There is no adult-onset ASD. Symptoms have generally been present in childhood and extend into adulthood. Following an accurate diagnosis, education about the effects of ASD on home, community, and occupational functioning is an important starting point. Providing reading materials and basic information about the disorder can result in greater self-knowledge and self-awareness on how ASD affects personal development, behavior, relationships, and view of the world. Discussion topics might focus on important aspects of everyday life such as communication, understanding feelings, and friendships, and written activities to enhance self-discovery, positive action, change, and shift in perspective. Autobiographical accounts such as “Pretending to be Normal: Living with Asperger’s Syndrome” (Willey, 1999) and “Unwritten rules of Social relationships” (Grandin & Barron, 2005) can also be helpful in promoting a greater self-understanding and positive self-schema. A personal perspective can be valuable in explaining the nature of adult ASD and help realize a positive reaction to the diagnosis.

Social Stories

Social stories are a popular method for teaching individuals with autism ASD about social behavior (Gray, 1998). A social story is a brief narrative used to explain social rules and concepts. The description may include where and why a specific situation occurs, how others feel and react, or what prompts the individual’s feelings and reactions. The story features an introduction that clearly identifies the topic (e.g., friendship, maintaining a conversation, listening), a core section that adds detail and social knowledge, and a conclusion that reinforces the information and any new suggestions. Social stories may be written documents or used with videotapes. They can be used effectively to enhance perspective-taking skills and to introduce the idea of inferring the mental state of others.

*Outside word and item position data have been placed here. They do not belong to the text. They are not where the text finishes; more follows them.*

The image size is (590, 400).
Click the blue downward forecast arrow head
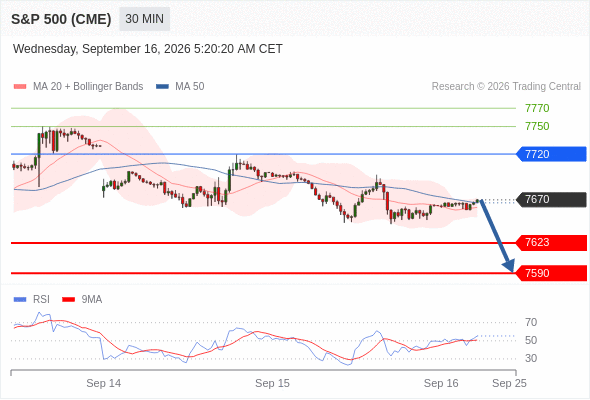tap(509, 266)
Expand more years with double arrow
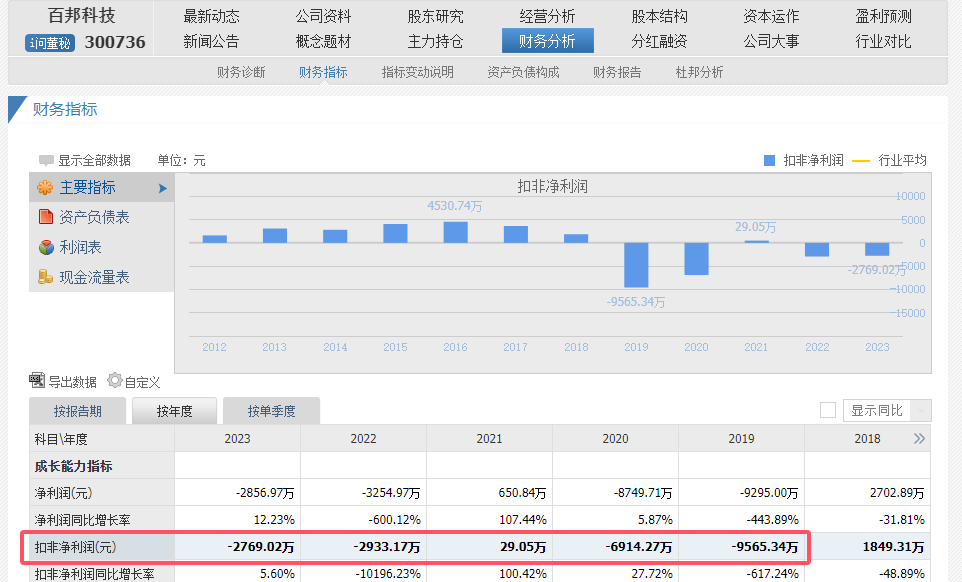 click(919, 439)

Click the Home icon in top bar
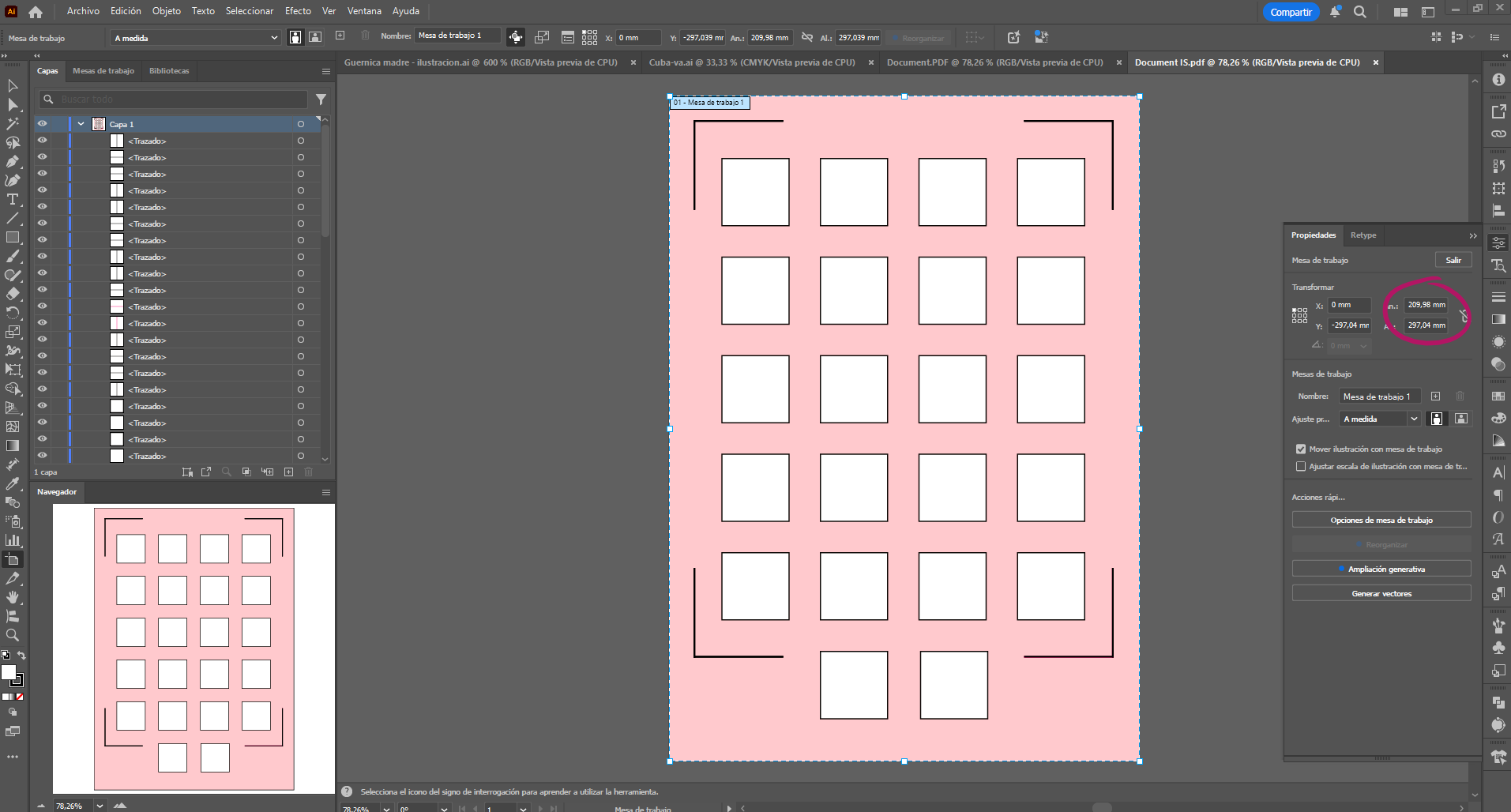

Computer programs such as Mind Reading: The Interactive Guide to Emotions (Baron-Cohen, 2007) may also be used with adults to help them understand emotions and improve theory-of-mind abilities. This interactive software teaches the individual with ASD to recognize and understand the thoughts, emotions, and intentions of others by demonstrating facial expressions, body language and speech qualities associated with a wide range of emotions. The individual is provided immediate feedback on how to identify the subtle cues that signal the thoughts and feelings of others.

Social Autopsies

A social skills autopsy is a problem-solving strategy designed to decrease the possibility that a social misunderstanding will reoccur. The individual actively participates in analyzing real world social interactions to identify the cause and effect relationship between his or her behavior and the positive and negative reactions of others. Specific social problems are discussed after the event and reviewed in sequential form. The clinician helps the individual identify the who, what, when, and where of the situation. Several behavioral options are then considered by identifying one or more alternative actions he or she could have taken. Following each option discussed, a consequence is clarified. A plan or strategy is then formulated to carry out the appropriate alternative if the social situation occurs again. The individual also practices carrying out the plan by visualizing the strategy, writing down the plan, talking with a safe person about the plan, and/or role-playing.

Conclusion

There is a large and heterogeneous group of adults with ASD who were not identified in childhood and did not receive the appropriate interventions and supports. It is not uncommon for many adults with ASD to escape formal diagnosis until they come to the attention of psychologists and other mental health professionals. The late diagnosis of ASD in adulthood and treatment of adult ASD argues for a more intense focus on education and research to improve outcomes for this group of individuals whose social problems and often subtle theory-of-mind challenges impact their personal and social lives.